- **What the task asks**
Can you return, word for word, the part of the seizure-management passage from "Third-Line: Midazolam for" up to and including "in Indian NICUs."?
*** Opening of Supplied passage ***
Third-Line: Midazolam for Refractory Seizures
Seizures refractory to both phenobarbital and a second-line agent require escalation to continuous infusion therapy. Midazolam is the most commonly used third-line agent in Indian NICUs.
| Parameter | Specification |
|---|---|
| Loading dose | 0.05-0.15 mg/kg IV over 5 minutes |
| Infusion rate | 0.1-0.4 mg/kg/hr (titrate every 15-30 minutes) |
| Maximum rate | 0.5 mg/kg/hr |
| Duration | 24-48 hours after seizure control; then wean over 12-24 hours |
| Key risks | Respiratory depression (intubation usually required), hypotension, excessive sedation |
Other Third-Line Agents
- Lidocaine infusion: 2 mg/kg IV loading over 10 minutes, then 4-6 mg/kg/hr infusion; requires continuous ECG monitoring; contraindicated if phenytoin has been used due to combined cardiac toxicity
- Pyridoxine trial: 100 mg IV given empirically during seizure with EEG monitoring if available; dramatic response indicates pyridoxine-dependent epilepsy; continue 30 mg/kg/day PO
- Topiramate: 5-10 mg/kg/day PO; limited neonatal data but used in some refractory cases
Stepwise Seizure Management Algorithm
- Stabilize: Airway, breathing, circulation; ensure IV access
- Correct metabolic causes: Glucose (D10W 2 mL/kg if below 45 mg/dL), calcium (calcium gluconate 10% 2 mL/kg if ionized calcium below 1.1 mmol/L)
*** Close of Supplied passage ***
*** Opening of Records provided ***
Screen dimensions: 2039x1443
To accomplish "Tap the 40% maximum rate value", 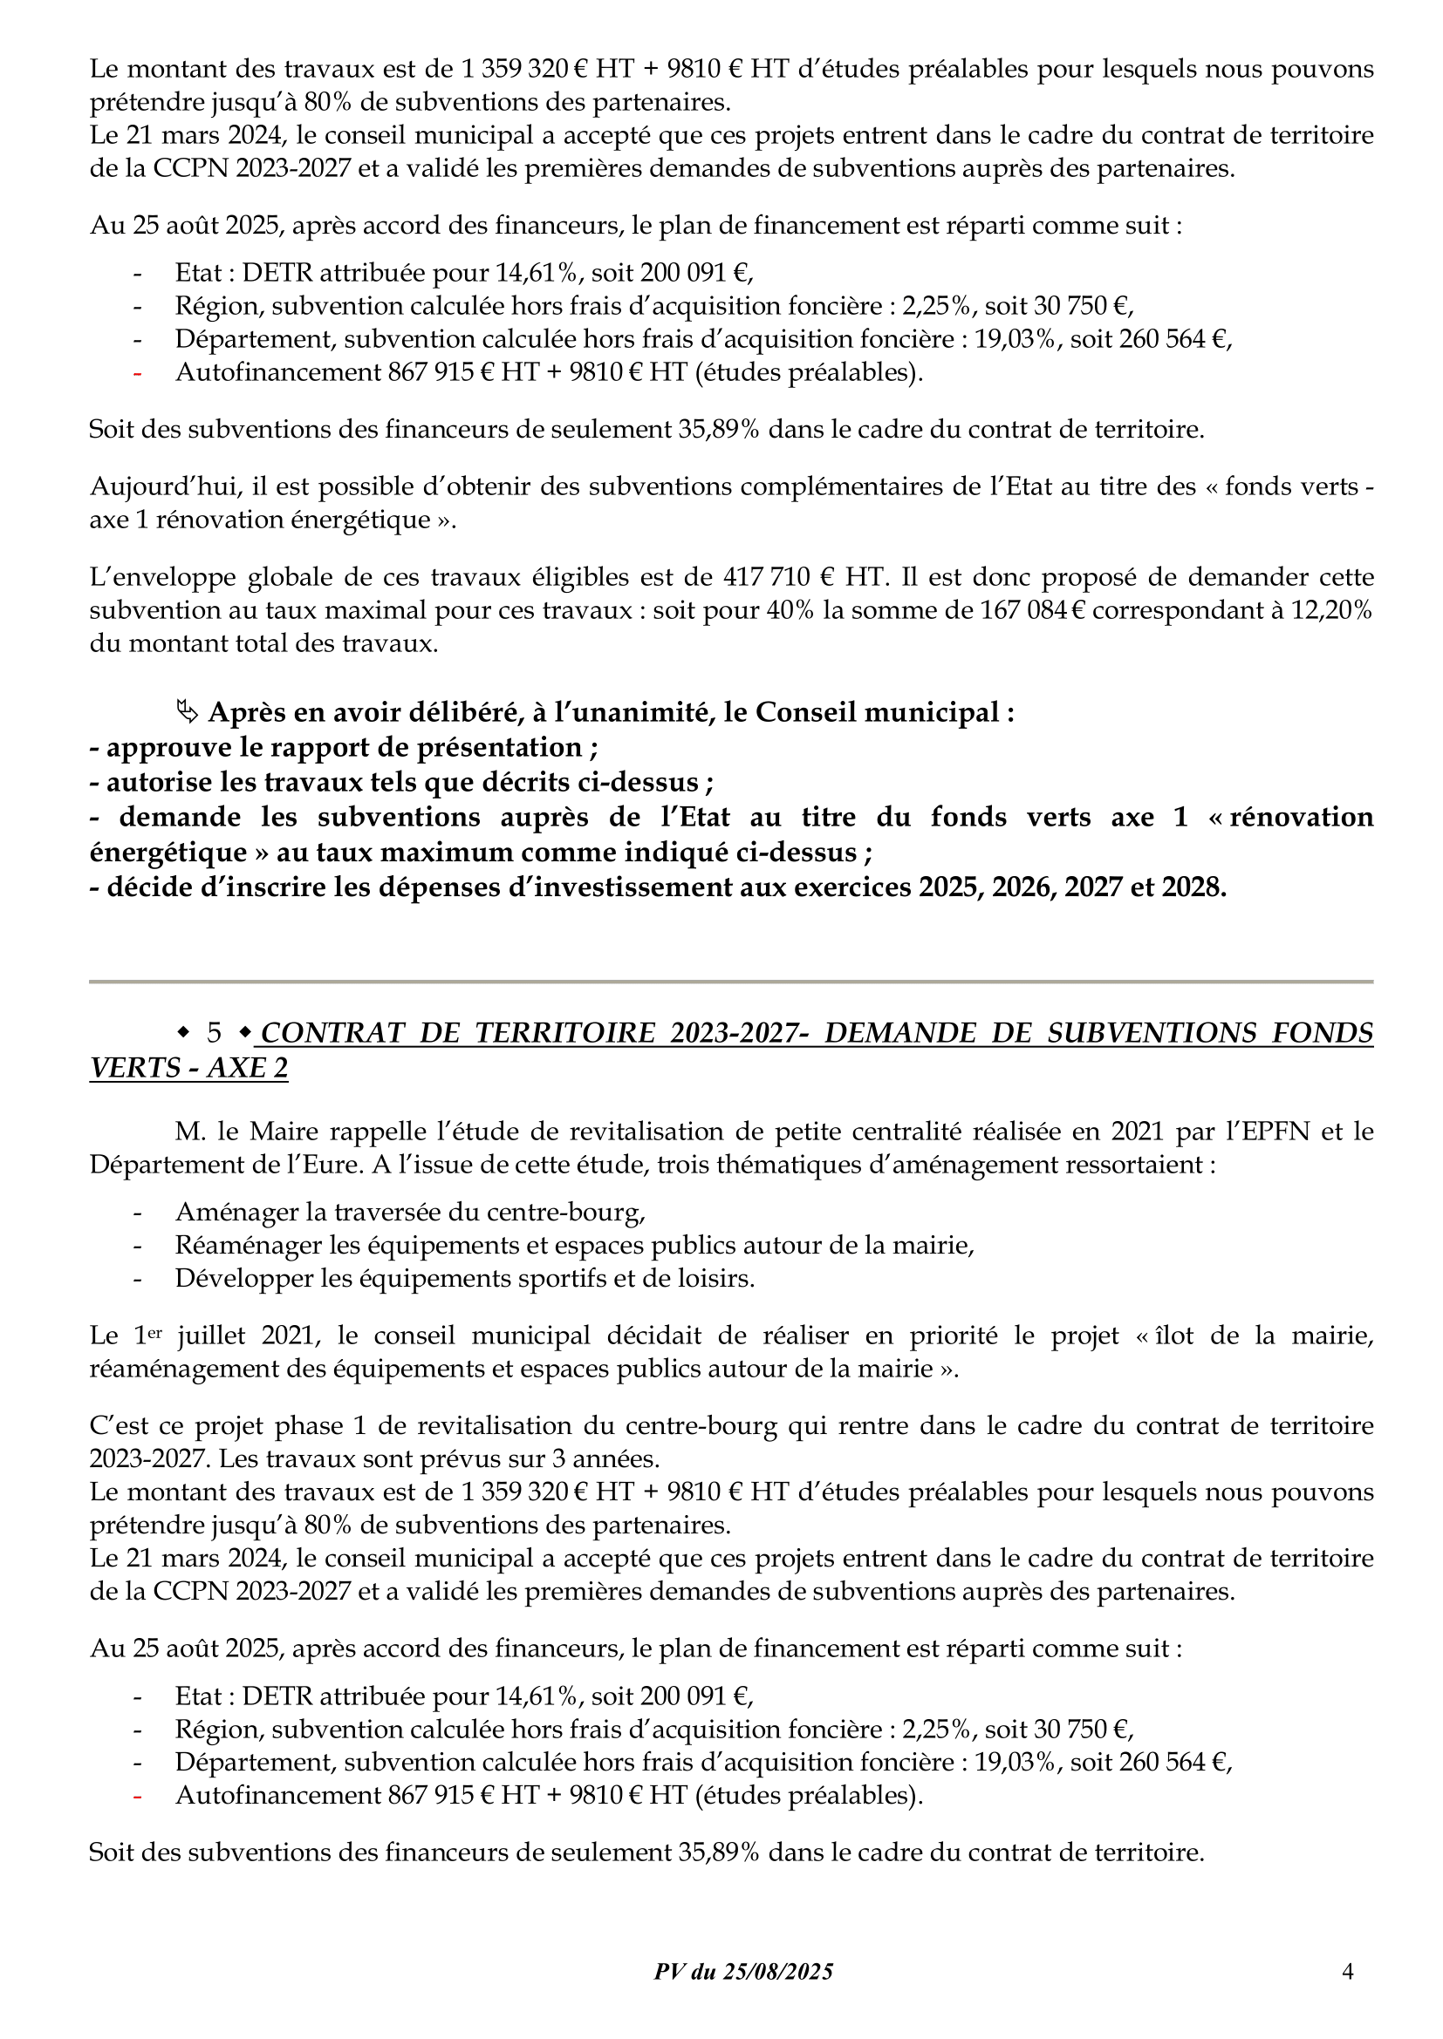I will click(x=790, y=611).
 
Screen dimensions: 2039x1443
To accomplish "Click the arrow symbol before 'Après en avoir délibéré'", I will click(x=187, y=712).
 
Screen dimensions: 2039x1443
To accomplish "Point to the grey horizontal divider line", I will click(x=730, y=982).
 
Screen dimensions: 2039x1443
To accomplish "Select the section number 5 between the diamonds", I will click(x=214, y=1033).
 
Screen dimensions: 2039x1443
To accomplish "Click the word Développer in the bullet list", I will click(x=248, y=1278).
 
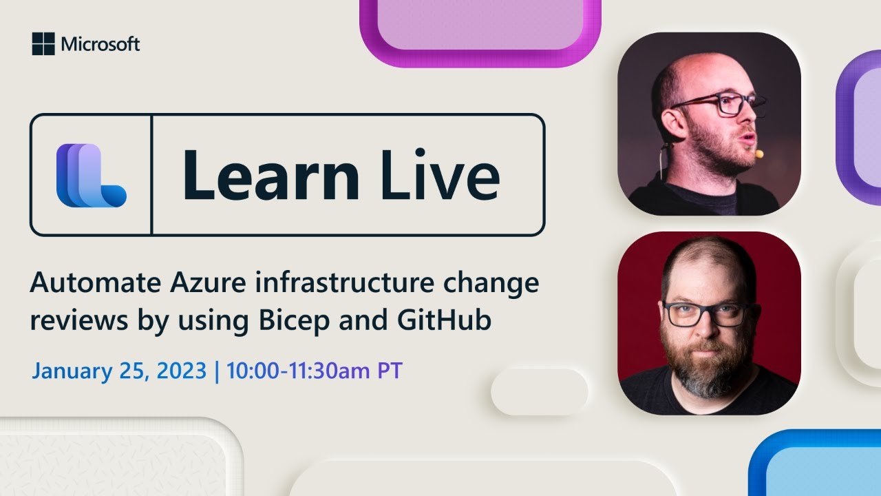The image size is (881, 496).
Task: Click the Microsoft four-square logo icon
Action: coord(43,44)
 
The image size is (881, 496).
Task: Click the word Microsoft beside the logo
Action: coord(100,45)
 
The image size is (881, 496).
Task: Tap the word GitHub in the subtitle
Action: coord(452,321)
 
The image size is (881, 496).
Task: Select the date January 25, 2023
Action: coord(119,371)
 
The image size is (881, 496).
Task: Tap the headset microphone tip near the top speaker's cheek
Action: coord(759,154)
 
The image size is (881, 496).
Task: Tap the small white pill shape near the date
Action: coord(539,391)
*** Close of Records provided ***
- **Your response**
Third-Line: Midazolam for Refractory Seizures
Seizures refractory to both phenobarbital and a second-line agent require escalation to continuous infusion therapy. Midazolam is the most commonly used third-line agent in Indian NICUs.